Differentially expressed genes in discovery cohorts via RNA-Seq

We first investigated the gene expression profile to identify novel diagnostic biomarkers for PD within the framework of the aging process (Fig. 1). Therefore, two comparisons (dnPD vs. HCg, dnPD vs. CENT) were performed to ascertain the differences in the transcriptomic signatures between PD and longevity/successful aging. Two additional comparisons were performed to determine the differences associated with aging/longevity (CENT vs. HCi) or with ethnicity (HCg vs. HCi).

Fig. 1: Multistage study design for discovery and validation of genes associated with Parkinson’s disease.
figure 1

N number of samples, dnPD de novo Parkinson’s disease, CENT centenarian, adPD advanced Parkinson’s disease, HCg healthy controls from Germany, HCi healthy controls from Italy, HCs healthy controls from Spain, PD Parkinson’s disease, PD-sib siblings of patients with Parkinson’s disease, DE differential expression.

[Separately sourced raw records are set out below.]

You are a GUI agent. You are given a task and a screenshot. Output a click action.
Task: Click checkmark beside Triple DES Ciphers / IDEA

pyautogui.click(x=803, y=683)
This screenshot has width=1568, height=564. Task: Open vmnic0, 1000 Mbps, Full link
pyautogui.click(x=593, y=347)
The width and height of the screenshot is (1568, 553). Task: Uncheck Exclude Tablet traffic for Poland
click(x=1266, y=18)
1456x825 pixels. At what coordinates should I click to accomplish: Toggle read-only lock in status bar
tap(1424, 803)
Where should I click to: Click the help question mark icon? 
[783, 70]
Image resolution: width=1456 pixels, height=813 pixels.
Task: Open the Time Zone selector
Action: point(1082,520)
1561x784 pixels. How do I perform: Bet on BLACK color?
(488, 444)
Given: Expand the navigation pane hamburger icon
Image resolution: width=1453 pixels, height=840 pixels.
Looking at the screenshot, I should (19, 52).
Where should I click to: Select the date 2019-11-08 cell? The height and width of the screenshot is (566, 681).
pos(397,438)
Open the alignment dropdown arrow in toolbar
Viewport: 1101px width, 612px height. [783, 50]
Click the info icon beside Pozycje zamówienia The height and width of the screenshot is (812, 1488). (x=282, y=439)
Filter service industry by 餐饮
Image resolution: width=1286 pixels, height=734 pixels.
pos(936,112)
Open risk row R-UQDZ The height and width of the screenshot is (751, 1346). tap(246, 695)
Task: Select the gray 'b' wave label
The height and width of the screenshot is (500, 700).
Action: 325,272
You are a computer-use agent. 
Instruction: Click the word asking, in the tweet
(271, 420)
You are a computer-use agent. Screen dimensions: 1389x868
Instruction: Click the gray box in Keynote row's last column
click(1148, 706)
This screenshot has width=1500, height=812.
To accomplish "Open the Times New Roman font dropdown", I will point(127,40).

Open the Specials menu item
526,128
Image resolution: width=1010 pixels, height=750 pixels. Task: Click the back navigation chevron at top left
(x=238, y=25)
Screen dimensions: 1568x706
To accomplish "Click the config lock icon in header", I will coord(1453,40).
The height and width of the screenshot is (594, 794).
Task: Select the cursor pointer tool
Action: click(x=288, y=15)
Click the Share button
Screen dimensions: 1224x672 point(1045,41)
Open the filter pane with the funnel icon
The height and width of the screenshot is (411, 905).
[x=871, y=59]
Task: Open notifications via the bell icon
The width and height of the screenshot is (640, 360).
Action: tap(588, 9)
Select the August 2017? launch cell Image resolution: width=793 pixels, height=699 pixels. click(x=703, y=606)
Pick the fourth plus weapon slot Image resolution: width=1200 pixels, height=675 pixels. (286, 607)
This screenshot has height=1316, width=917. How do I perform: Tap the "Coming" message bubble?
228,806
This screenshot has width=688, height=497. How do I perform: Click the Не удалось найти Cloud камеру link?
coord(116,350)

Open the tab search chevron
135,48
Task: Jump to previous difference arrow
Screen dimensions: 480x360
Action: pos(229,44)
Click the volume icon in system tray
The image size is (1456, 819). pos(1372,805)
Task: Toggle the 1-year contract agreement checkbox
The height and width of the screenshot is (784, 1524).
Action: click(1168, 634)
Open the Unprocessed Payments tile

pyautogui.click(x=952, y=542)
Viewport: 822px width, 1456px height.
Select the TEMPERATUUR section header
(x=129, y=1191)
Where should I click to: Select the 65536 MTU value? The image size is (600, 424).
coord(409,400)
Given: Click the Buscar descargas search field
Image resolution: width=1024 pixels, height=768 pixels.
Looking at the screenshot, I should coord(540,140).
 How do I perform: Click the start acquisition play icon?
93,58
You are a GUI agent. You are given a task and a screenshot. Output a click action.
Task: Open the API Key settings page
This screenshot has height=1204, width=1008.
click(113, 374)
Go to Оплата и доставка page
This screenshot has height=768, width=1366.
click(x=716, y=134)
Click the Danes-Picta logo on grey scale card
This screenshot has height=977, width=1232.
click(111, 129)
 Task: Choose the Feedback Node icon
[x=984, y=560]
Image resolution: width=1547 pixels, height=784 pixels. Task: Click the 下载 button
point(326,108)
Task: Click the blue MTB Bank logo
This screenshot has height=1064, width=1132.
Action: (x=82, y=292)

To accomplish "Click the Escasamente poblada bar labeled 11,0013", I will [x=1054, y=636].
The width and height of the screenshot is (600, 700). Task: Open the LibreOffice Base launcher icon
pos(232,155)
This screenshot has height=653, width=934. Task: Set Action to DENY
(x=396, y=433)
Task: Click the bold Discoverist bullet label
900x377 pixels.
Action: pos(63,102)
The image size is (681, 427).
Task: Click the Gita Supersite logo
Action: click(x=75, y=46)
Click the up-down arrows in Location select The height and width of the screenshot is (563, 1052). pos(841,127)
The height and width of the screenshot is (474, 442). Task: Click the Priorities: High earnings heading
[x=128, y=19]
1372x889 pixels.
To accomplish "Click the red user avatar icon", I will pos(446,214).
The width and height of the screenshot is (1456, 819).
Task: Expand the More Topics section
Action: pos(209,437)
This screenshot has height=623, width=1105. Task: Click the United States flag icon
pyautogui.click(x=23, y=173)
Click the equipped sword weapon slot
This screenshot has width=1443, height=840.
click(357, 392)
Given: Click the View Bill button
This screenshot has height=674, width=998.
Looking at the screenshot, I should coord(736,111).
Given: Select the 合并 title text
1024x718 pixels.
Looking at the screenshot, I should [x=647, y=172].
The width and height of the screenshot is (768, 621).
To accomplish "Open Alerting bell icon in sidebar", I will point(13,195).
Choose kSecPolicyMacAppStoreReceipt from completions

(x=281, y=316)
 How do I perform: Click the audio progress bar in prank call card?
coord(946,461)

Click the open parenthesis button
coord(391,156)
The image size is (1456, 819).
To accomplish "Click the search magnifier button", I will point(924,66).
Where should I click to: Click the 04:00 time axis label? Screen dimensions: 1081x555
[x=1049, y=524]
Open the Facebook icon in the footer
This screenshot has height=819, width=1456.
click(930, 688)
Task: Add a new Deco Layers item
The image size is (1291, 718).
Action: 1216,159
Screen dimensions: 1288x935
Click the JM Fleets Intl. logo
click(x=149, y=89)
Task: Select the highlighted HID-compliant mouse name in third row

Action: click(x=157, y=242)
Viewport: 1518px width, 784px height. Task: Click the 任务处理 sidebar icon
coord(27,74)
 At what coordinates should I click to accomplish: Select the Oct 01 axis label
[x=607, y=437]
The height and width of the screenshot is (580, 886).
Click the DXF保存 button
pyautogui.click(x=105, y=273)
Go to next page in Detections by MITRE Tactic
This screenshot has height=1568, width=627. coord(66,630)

Differential gene expression analysis of dnPD vs. HCg

We conducted a principal component analysis (PCA) to evaluate the variance structure of our data, indicating a sex bias in the global gene expression profiles (Supplementary Fig. 1A). The highest percentage of variance explained by the first 2 components was low (36% variance).

Adjusting for sex, a total of 186 transcripts (including 7 long non-coding RNAs, 172 protein-coding RNAs, 5 pseudogenes, and 2 to be experimentally confirmed [TEC]) showed significant changes in transcript abundance after FDR correction. In the dnPD group, 44 transcripts were observed to be downregulated and 142 to be upregulated (Supplementary Fig. 1B). Supplementary Table 1 lists the top 10 upregulated and downregulated transcripts. The results of the GO analysis revealed that the differentially expressed genes (DEGs) between the dnPD and HCg groups were significantly enriched in pathways mostly related to immune function and inflammation (Supplementary Table 2).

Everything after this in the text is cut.